Future Personal Finance Course Required for S. Carolina High School Graduation

COLUMBIA, SC (WIS/Gray News) – In the future, students in South Carolina will need to learn skills such as managing credit cards and filing taxes to earn their degrees.

“I think it’s so important to try and teach some of these fundamental skills to these kids as quickly as possible so they’re just on the right track,” personal finance teacher Bill Joy told WIS.

Joy teaches the course to sophomores and covers units on budgeting, auditing, saving, and more.

“We actually teach kids how to prepare taxes, and some of those kids have gone on to prepare taxes for their parents. So these are the kind of life skills that I think are really valuable,” Joy said.

A law written into the current state budget directs the South Carolina Department of Education (SCDE) to develop regulations for a required high school personal finance course by the end of September, which will then be approved by the State Board of Education.

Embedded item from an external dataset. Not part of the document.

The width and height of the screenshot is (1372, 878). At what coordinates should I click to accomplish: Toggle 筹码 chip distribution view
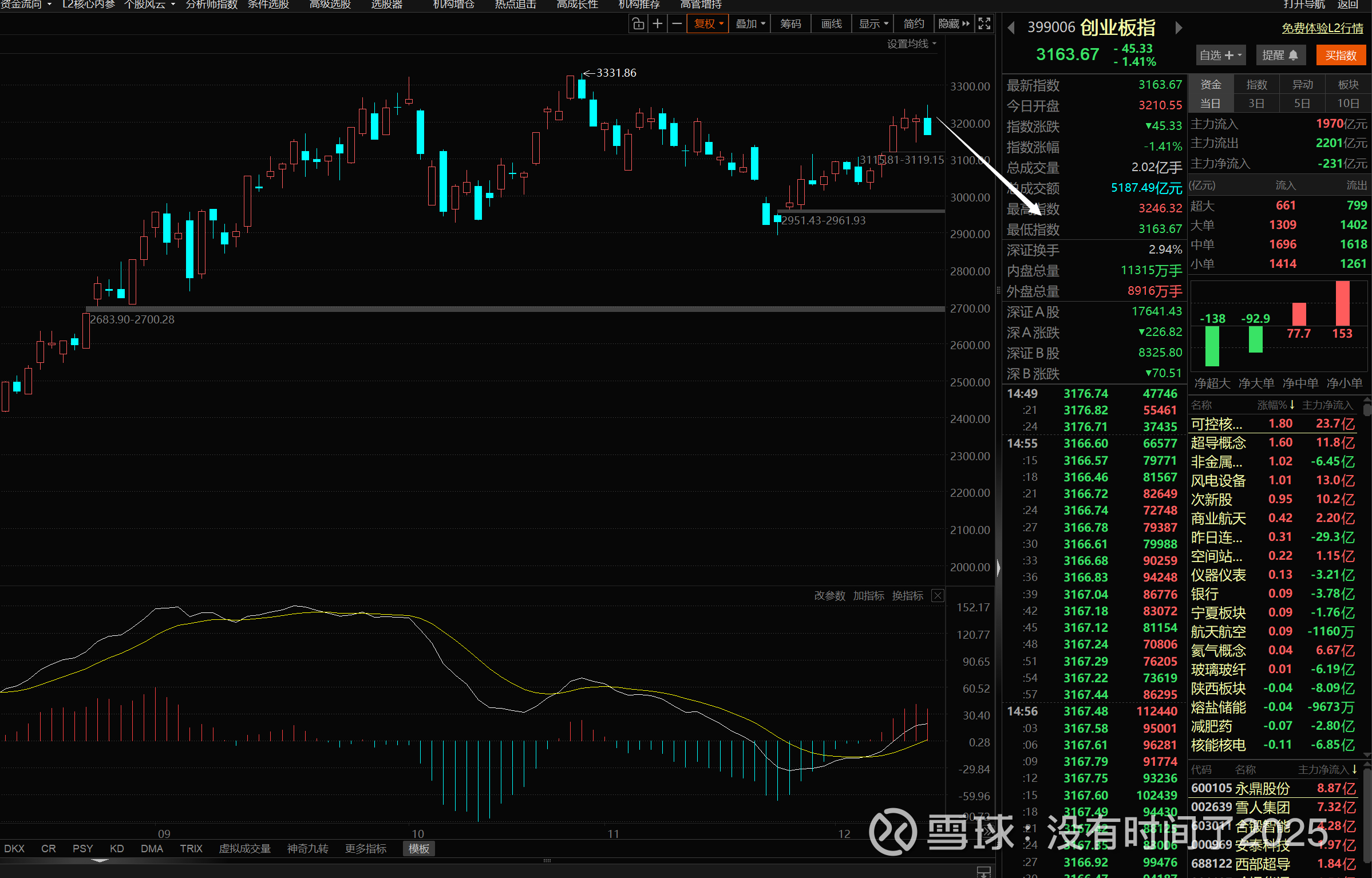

“We all understand that our students need this. They need the basics and the background knowledge and the schedule and the financial literacy, rather than finding out when it’s too late,” said David Mathis, deputy superintendent of SCDE’s Division of College and Career Readiness.

It states, among other things, how the requirement of half credits corresponds to the 24 credits required to graduate and which graduating class will have to pass first to obtain their diploma.

Mathis said they want to provide students with several options to meet this requirement, including taking the course virtually, as an elective, or as part of their career and technology educational requirement.

The new personal finance requirement will not apply for the upcoming school year, as Mathis said it could take about a year to develop the course standards.

“Once that’s done, we’ll have to build the courses around that. We need to provide materials and resources for the districts to choose from,” Mathis said.

The Ministry of Education will also have to work in time on professional development and on training teachers about the new course.

Personal finance is a required course to complete high school in more than a dozen states, including most in the Southeast.

Of the neighboring states, North Carolina already has a personal funding requirement, while Georgia just passed a law this year adding it.